Frequently Asked Questions
Early warning signs include bleeding gums when brushing or flossing, red or swollen gums, persistent bad breath, gum recession giving a 'long tooth' appearance, and teeth that feel loose or have shifted position. Many patients have no symptoms at all in the early stages, which is why regular check-ups with a periodontal assessment are essential.
Gingivitis (the earliest stage, affecting only the gum tissue) is fully reversible. Periodontitis (involving bone loss) is not curable but is highly manageable: active treatment arrests bone loss and maintenance prevents its return. With consistent professional care and good home hygiene, periodontal patients can retain their teeth for life.
Standard scaling is generally comfortable. Deep cleaning (SRP) is performed under local anaesthesia, making the procedure painless. Mild tenderness and gum sensitivity for 2–3 days post-treatment is normal and resolves quickly. Most patients are surprised at how tolerable the procedure is.

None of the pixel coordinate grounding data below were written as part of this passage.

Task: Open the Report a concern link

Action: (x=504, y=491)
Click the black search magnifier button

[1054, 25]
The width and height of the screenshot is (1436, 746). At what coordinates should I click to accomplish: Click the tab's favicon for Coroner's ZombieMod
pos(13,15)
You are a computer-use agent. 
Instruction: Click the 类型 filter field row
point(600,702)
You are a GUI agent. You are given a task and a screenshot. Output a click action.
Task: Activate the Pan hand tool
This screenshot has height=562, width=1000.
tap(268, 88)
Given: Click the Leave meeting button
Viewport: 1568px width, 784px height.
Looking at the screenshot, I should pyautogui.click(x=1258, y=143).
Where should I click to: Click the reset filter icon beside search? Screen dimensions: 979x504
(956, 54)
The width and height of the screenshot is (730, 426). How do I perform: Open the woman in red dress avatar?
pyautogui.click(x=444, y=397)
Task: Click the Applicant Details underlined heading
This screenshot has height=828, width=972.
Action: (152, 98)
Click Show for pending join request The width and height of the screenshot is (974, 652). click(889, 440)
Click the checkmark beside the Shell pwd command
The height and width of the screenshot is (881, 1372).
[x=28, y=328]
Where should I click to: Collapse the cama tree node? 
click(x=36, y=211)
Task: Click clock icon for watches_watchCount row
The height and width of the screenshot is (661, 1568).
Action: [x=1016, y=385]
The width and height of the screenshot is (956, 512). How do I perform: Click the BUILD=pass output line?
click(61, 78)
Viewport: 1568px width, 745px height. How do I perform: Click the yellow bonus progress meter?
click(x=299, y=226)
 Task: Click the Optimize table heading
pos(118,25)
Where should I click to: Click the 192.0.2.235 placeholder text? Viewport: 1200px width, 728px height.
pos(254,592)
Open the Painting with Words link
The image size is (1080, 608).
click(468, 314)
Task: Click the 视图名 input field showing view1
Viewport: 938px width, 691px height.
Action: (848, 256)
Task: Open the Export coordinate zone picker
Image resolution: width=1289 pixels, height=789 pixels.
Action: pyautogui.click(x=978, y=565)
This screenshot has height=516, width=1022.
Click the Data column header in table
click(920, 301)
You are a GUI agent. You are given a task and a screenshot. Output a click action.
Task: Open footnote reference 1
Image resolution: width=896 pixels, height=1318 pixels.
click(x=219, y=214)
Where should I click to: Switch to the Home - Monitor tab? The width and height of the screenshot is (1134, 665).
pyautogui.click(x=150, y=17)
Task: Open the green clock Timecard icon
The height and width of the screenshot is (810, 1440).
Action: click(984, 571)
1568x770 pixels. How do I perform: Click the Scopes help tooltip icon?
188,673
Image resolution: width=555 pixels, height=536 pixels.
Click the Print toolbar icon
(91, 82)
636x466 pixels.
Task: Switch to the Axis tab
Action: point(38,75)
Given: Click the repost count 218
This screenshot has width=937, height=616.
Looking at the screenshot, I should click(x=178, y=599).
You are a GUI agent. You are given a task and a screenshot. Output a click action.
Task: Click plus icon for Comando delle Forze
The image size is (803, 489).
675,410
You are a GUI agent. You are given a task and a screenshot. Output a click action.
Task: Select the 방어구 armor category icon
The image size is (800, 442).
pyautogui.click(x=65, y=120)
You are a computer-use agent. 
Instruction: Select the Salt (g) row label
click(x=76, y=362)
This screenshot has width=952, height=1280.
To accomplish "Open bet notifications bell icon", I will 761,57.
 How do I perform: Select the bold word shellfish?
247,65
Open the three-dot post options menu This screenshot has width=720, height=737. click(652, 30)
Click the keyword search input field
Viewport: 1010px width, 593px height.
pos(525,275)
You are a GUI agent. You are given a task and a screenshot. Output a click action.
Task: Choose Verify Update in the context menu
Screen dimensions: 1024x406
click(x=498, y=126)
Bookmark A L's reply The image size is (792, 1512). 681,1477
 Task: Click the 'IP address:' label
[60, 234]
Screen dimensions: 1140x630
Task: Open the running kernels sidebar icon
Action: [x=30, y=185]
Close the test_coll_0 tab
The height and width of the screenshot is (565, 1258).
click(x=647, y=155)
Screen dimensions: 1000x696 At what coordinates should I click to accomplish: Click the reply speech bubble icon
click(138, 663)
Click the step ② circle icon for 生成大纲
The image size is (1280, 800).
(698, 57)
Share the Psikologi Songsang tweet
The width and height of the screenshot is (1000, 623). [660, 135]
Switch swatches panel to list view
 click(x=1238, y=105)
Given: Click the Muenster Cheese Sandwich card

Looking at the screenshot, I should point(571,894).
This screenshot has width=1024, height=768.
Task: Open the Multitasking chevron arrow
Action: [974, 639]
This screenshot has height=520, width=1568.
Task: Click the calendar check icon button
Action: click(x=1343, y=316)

The oral bacteria responsible for periodontal disease can enter the bloodstream through inflamed gum tissue and contribute to the formation of arterial plaques. Multiple large-scale studies have demonstrated a statistically significant association between untreated periodontal disease and increased risk of cardiovascular disease, stroke, and poorly controlled diabetes. Treating gum disease improves systemic inflammatory markers.
Patients with healthy gums benefit from a professional clean every 6 months. Patients who have been treated for periodontal disease should be on a 3-monthly maintenance schedule, research consistently shows this interval prevents disease reactivation. Patients with active disease may require monthly appointments during the initial stabilisation phase.